Pixel coordinate grounding data
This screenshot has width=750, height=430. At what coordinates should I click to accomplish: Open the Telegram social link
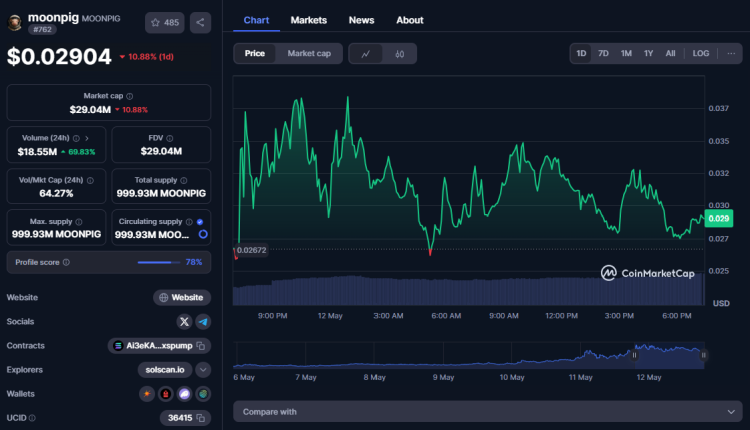click(x=203, y=321)
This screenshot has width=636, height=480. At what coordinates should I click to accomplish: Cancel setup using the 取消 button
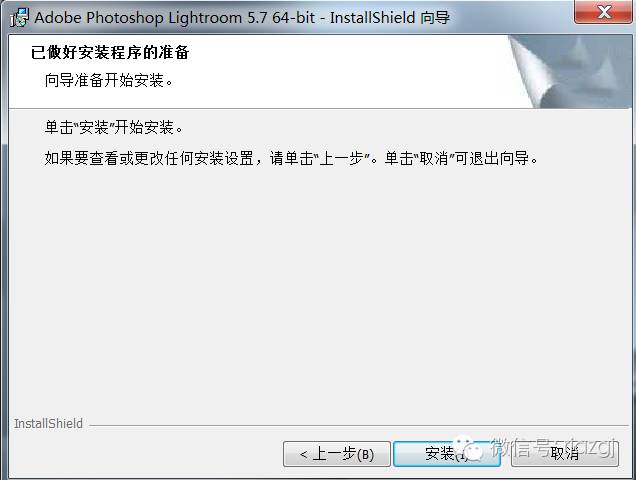coord(565,454)
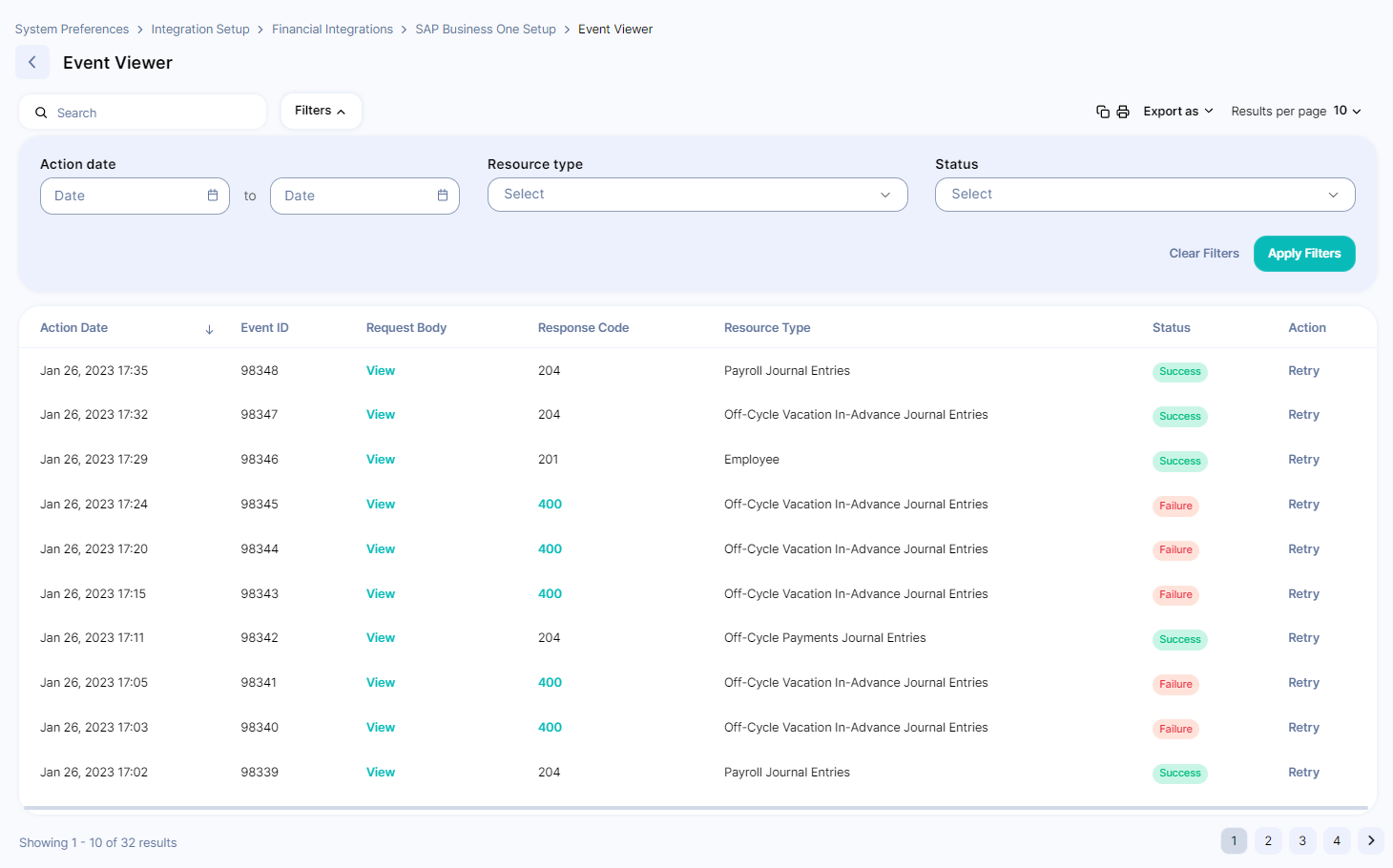This screenshot has height=868, width=1393.
Task: Go to SAP Business One Setup breadcrumb
Action: pos(486,30)
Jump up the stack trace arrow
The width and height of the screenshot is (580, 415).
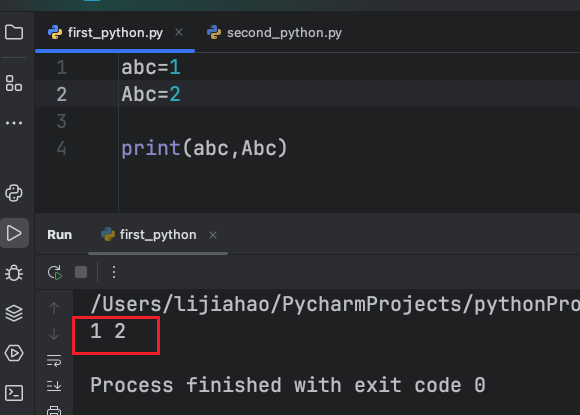tap(54, 308)
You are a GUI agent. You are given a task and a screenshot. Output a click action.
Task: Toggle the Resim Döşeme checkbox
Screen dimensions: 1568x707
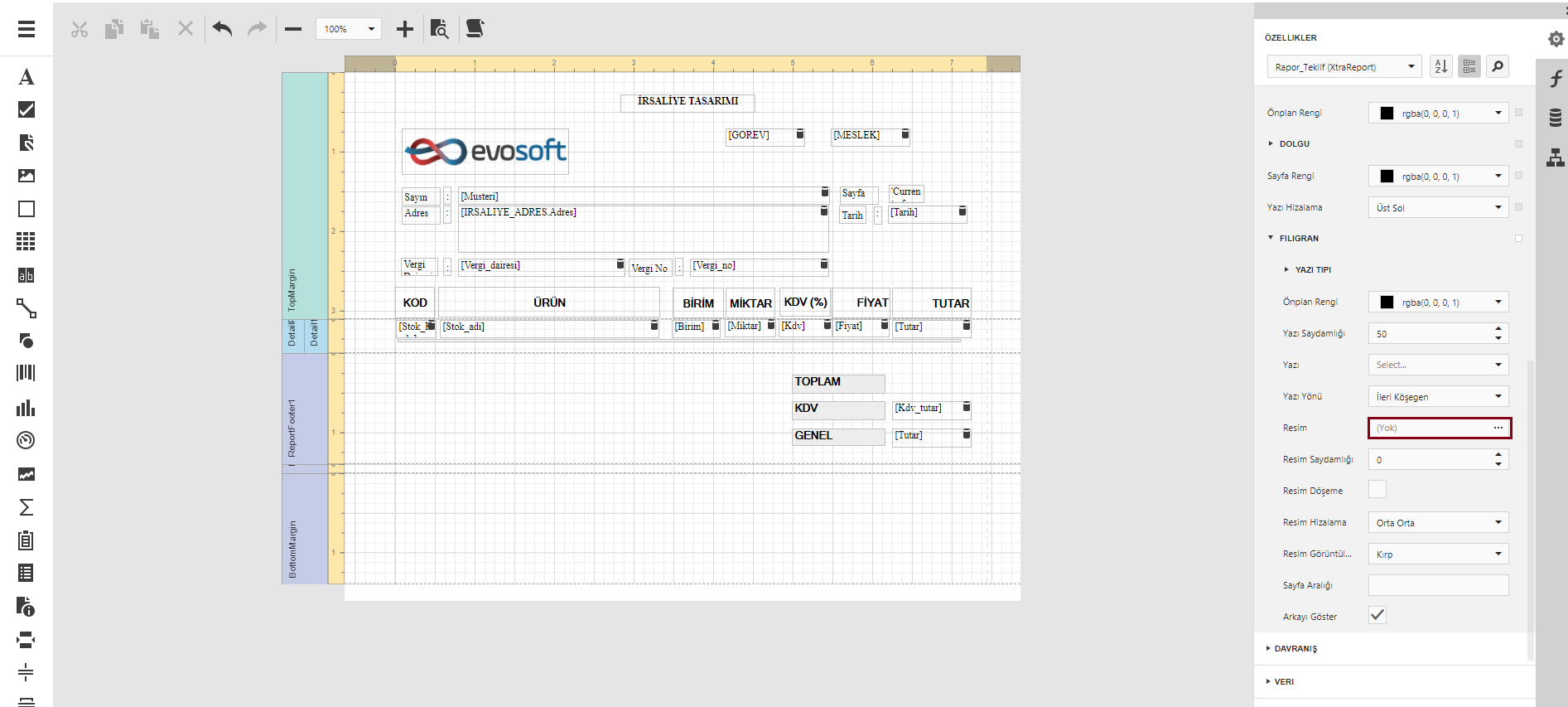(x=1377, y=490)
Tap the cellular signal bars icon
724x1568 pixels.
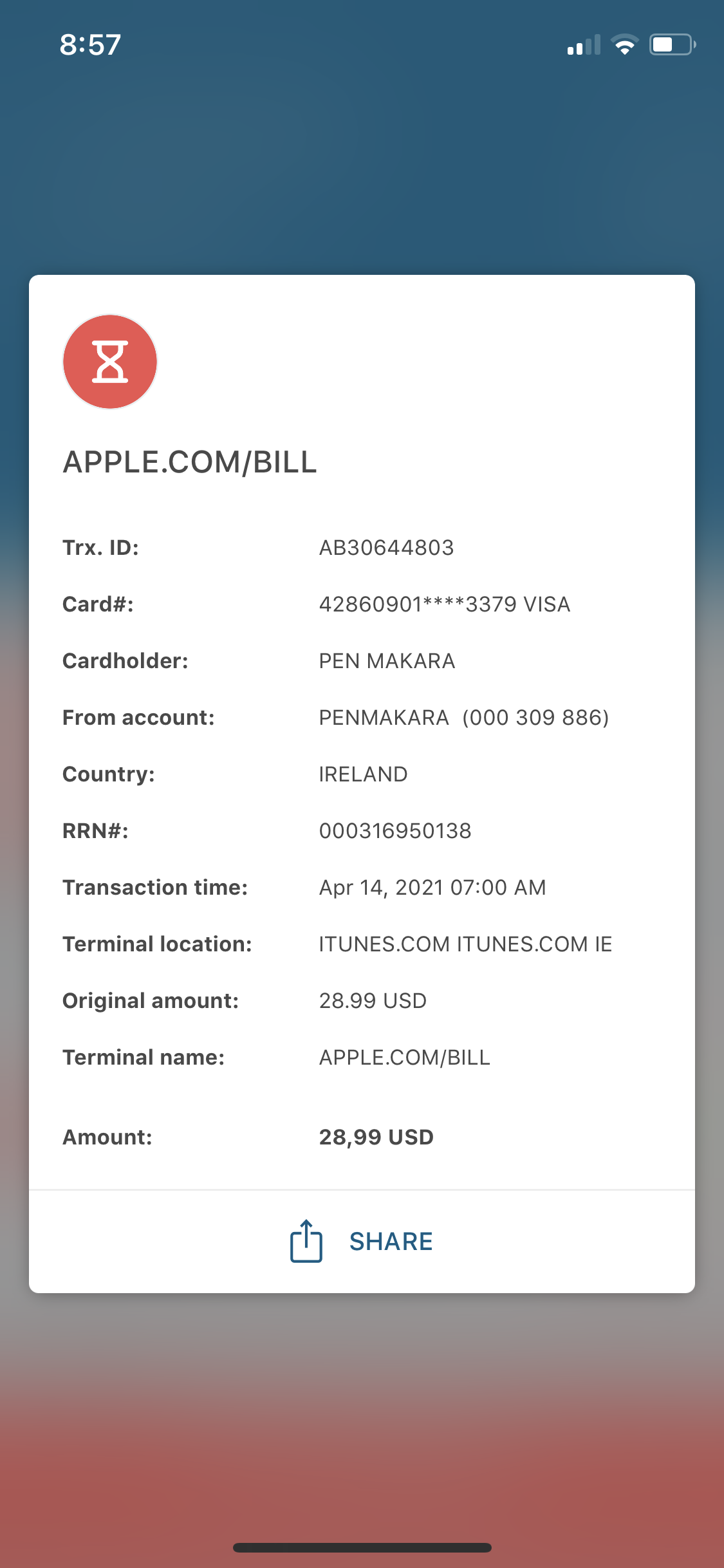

» TASK DIRECTIONS:
Nothing but the lines from the line containing "Tap the cellular signal bars icon" through the end of the records belongs in the answer, written out exactly, both ends included, without pictures.

» SOLVED EXERCISE:
Tap the cellular signal bars icon
724x1568 pixels.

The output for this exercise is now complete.